*CONSEGNE*.
1 - Nel testo di lettura, quali cognomi di attori compaiono tra parentesi accanto ai personaggi? Elencali tutti.
2 - Traduci in inglese questa frase del testo di lettura: "Con un’innata capacità di rielaborare in chiave raffinata il cinema popolare, il canadese Xavier Dolan è indubitabilmente uno degli autori più apprezzati del panorama internazionale odierno."

*TESTO DI LETTURA*.
##############################

27 anni, sesto (sostanzialmente) elogiato lungometraggio.

Con un’innata capacità di rielaborare in chiave raffinata il cinema popolare, il canadese Xavier Dolan è indubitabilmente uno degli autori più apprezzati del panorama internazionale odierno.

Rifacendosi a un testo – visibilmente – teatrale del francese Jean-Luc Lagarce (1957-1995), il giovane cineasta inscena un classico ritorno a casa, nel qual caso di Louis (Ulliel, da noi famoso soprattutto per Hannibal Lecter – Le origini del male), che ha fatto fortuna proprio grazie al palcoscenico e che da ben 12 anni non vede sua madre (una truccatissima Baye) e i suoi fratelli, ovvero la minore Suzanne (l’intrigante Seydoux) – che quasi non conosce – e il maggiore Antoine (un intrattabile ed eccessivo Cassel), che frattanto si è sposato con Catherine (un’esitante e ricettiva Cotillard).

##############################

*MATERIALE FORNITO*.
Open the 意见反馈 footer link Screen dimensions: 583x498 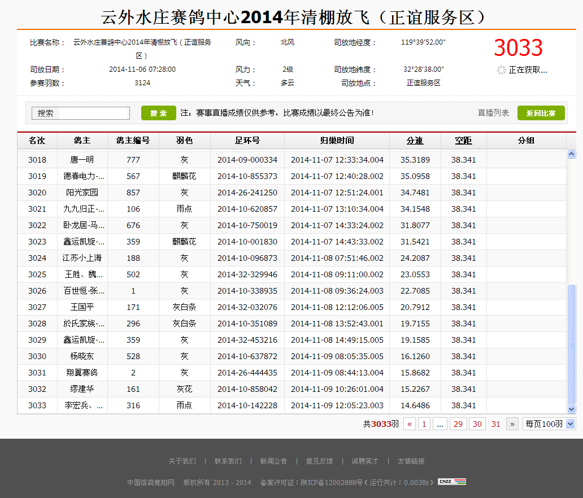tap(319, 461)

##############################

*SOLUZIONI*.
1 - Ulliel, Baye, Seydoux, Cassel, Cotillard

2 - With an innate ability to rework popular cinema in a refined way, the Canadian Xavier Dolan is undoubtedly one of the most highly regarded filmmakers on today's international scene.